** Task item **
Your reply should set down word for word each line below from the one with "Screen dimensions: 1214x488" through the final line, both included, but none of the pictures.

◆ ◆ ◆ ◆

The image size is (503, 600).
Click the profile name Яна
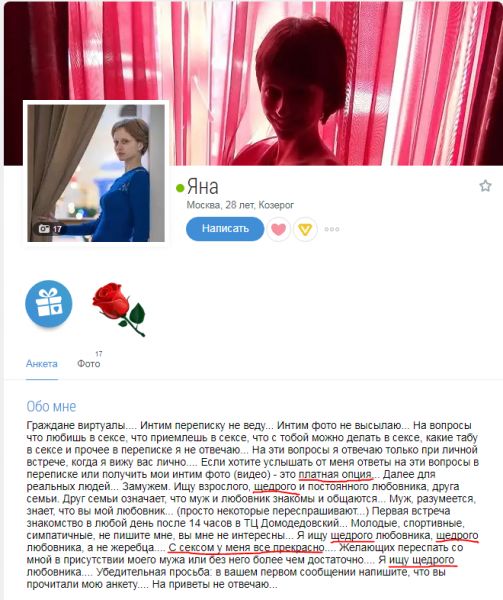203,187
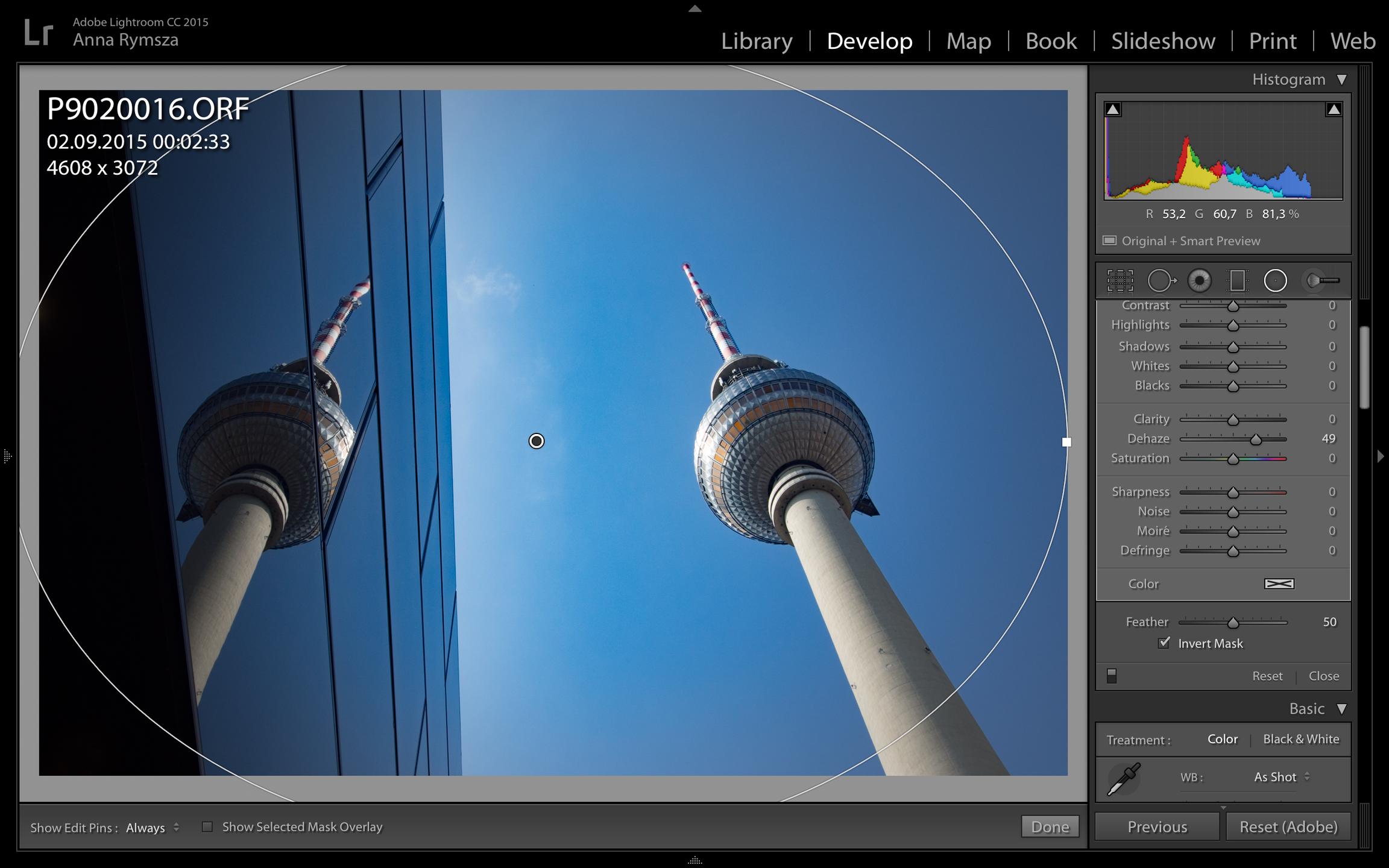
Task: Toggle the shadow clipping indicator in histogram
Action: pyautogui.click(x=1113, y=109)
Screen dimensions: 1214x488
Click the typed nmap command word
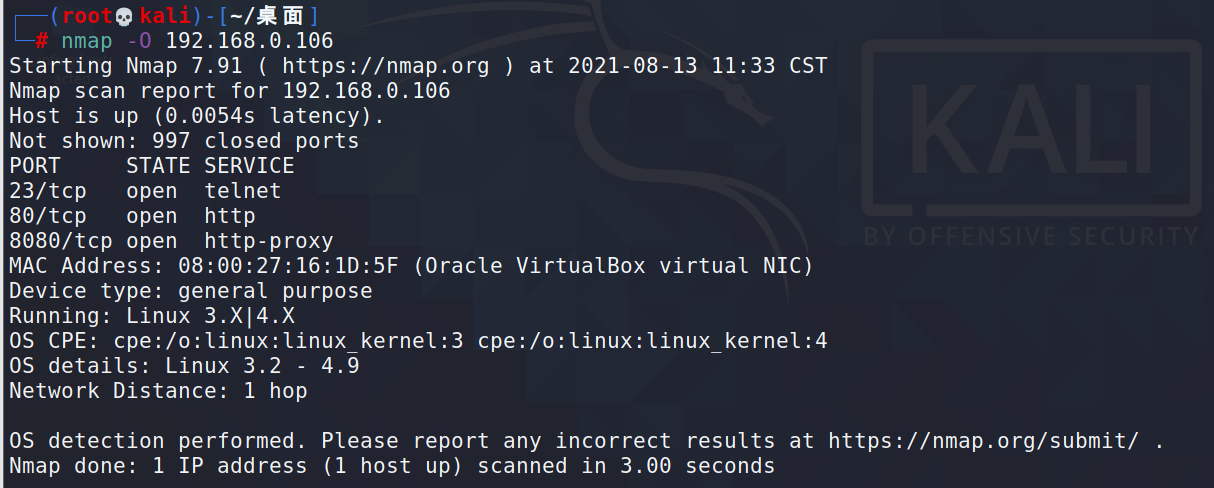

◆ ◆ ◆ ◆

** Response area **
Screen dimensions: 1214x488
Click the typed nmap command word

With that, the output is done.